WHAT YOU NEED TO DO:
Go through the listing beneath and show each line containing the string "video".

EXCERPTED DATA:
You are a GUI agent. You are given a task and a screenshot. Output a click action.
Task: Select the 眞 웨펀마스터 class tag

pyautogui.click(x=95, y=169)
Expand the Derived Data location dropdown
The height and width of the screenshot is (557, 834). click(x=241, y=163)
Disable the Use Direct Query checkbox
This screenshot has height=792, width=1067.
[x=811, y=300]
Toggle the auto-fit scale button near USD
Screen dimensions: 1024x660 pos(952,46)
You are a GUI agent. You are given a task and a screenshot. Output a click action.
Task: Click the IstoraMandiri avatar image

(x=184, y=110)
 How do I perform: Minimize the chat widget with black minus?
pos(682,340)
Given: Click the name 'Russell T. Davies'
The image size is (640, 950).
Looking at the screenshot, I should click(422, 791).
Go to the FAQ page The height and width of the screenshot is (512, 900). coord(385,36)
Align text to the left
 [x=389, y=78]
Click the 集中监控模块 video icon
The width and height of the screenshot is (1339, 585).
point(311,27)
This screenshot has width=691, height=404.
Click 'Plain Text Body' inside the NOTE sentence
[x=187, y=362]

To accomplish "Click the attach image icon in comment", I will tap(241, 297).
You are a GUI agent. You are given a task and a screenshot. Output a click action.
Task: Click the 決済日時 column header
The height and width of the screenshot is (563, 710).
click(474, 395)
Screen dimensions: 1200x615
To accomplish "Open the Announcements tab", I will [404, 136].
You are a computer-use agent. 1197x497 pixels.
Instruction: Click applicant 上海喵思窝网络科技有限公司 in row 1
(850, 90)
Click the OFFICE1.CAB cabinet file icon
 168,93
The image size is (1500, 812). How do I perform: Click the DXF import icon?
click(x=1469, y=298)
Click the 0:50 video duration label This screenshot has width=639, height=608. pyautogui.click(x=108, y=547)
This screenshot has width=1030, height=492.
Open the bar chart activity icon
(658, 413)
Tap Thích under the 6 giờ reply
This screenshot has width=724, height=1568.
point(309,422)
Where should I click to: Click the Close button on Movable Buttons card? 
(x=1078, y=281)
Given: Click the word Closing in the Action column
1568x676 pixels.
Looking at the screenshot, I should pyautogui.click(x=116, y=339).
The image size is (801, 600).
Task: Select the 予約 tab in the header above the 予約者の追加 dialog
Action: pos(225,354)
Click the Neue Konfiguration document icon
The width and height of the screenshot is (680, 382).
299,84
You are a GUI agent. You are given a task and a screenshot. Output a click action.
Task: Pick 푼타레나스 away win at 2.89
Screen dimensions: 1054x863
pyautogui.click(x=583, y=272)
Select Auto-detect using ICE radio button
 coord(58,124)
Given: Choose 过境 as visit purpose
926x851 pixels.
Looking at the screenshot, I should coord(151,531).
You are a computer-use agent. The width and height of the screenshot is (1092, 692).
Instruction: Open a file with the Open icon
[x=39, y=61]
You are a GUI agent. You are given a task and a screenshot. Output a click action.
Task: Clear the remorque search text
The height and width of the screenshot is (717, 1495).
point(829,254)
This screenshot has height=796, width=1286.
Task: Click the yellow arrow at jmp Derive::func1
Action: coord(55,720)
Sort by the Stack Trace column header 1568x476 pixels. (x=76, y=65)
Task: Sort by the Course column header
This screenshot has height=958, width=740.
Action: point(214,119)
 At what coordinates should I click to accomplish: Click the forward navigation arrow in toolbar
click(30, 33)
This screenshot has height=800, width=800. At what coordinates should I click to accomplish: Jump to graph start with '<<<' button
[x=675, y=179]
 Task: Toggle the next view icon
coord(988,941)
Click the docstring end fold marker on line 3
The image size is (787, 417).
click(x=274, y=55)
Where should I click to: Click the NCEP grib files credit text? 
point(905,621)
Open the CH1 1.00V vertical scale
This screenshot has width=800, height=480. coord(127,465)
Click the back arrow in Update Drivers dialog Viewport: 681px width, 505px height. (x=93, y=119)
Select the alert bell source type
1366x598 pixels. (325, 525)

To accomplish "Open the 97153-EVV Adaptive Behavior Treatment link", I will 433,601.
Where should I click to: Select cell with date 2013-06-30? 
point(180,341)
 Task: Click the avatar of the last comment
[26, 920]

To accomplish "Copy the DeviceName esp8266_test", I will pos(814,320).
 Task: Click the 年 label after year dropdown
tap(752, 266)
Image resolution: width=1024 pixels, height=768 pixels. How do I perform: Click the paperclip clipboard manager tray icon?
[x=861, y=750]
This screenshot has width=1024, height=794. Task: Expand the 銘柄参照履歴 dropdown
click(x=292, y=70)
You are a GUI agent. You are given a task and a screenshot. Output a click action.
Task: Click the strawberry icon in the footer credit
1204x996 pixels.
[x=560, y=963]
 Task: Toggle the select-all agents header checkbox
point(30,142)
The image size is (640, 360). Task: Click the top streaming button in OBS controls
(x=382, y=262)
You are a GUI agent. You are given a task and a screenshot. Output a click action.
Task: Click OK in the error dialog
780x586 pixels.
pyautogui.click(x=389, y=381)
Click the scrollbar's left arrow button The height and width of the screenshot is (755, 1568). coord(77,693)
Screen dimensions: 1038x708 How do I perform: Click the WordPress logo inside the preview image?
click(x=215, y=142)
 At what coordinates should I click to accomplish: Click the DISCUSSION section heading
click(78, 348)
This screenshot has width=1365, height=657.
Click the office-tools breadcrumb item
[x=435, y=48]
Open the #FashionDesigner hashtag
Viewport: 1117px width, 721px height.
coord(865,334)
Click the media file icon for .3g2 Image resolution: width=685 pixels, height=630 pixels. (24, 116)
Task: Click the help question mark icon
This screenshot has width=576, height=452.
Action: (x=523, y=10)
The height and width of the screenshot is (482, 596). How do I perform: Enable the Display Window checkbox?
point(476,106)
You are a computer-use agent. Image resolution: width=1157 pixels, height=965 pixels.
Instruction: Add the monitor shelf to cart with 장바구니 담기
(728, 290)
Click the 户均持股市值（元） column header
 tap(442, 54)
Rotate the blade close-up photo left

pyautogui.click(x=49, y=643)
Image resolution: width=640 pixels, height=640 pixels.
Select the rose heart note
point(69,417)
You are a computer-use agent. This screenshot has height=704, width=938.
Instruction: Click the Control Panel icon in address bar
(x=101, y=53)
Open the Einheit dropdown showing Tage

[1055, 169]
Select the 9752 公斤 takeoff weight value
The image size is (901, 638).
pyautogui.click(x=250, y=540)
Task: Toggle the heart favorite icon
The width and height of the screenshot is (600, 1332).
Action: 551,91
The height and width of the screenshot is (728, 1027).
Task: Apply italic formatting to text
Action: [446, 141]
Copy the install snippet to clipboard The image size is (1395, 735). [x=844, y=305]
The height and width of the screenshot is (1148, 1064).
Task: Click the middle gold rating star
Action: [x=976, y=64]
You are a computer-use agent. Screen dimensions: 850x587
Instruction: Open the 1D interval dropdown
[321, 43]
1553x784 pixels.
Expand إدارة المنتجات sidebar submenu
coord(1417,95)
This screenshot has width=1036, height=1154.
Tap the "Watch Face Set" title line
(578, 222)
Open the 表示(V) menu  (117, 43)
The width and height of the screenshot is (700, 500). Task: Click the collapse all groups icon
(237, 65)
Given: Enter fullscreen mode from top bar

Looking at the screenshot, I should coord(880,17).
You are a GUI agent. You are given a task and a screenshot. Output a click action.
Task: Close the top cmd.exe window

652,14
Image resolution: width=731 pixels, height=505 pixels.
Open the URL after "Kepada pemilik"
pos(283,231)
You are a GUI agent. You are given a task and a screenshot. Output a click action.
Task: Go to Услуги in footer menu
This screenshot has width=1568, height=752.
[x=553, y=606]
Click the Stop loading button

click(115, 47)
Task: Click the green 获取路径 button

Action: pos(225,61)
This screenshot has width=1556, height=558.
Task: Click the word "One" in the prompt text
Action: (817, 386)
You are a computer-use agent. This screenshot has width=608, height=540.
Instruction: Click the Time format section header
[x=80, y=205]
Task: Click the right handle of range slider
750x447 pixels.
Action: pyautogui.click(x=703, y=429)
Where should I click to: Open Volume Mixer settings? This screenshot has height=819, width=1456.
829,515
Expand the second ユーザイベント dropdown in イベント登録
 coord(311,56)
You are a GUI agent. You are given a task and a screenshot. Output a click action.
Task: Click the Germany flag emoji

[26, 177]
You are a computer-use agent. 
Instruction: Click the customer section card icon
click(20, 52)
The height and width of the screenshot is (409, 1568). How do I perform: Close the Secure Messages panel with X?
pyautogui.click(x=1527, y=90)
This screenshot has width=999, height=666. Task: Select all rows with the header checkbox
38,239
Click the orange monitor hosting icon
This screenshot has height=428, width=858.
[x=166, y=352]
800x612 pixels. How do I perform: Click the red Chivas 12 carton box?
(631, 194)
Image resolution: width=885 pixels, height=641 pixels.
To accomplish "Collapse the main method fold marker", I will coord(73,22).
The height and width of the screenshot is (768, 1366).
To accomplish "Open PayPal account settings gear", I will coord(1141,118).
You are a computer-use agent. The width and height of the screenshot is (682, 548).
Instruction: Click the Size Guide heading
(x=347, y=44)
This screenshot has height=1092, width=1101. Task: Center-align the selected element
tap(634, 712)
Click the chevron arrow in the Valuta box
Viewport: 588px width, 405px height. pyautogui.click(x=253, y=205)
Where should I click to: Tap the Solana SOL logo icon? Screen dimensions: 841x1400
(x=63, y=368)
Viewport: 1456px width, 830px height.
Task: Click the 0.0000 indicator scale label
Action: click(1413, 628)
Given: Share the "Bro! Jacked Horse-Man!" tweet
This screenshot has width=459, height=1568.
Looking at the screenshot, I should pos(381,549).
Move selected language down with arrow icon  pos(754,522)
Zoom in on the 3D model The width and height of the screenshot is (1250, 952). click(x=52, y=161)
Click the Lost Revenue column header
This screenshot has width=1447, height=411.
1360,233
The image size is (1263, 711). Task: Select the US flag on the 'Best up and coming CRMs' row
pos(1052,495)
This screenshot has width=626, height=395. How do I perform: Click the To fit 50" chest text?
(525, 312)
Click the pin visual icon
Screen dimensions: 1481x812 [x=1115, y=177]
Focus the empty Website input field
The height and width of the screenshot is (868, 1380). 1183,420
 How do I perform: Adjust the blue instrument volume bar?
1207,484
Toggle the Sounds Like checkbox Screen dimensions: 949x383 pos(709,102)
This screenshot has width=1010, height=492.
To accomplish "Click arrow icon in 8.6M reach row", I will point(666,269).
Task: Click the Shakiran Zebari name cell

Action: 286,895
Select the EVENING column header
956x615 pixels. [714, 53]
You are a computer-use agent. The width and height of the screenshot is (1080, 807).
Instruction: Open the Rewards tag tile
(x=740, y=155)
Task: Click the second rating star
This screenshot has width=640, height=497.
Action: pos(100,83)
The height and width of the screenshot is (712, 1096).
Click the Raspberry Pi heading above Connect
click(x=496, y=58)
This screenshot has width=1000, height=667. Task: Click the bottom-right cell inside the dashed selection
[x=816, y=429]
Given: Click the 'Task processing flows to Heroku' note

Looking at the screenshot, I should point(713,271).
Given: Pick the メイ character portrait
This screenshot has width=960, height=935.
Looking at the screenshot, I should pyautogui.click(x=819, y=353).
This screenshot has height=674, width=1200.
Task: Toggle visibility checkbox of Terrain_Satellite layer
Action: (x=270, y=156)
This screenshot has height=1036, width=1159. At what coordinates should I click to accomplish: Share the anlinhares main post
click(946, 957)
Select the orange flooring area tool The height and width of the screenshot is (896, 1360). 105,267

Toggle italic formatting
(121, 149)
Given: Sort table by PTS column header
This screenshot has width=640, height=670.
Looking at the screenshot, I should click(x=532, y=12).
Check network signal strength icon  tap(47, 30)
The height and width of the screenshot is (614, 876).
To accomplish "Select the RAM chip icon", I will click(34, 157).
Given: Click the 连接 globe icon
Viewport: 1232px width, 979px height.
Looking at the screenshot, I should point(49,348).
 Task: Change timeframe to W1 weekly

ANSWER:
Click the 集中监控模块 video icon
Click the 0:50 video duration label This screenshot has width=639, height=608. pyautogui.click(x=108, y=547)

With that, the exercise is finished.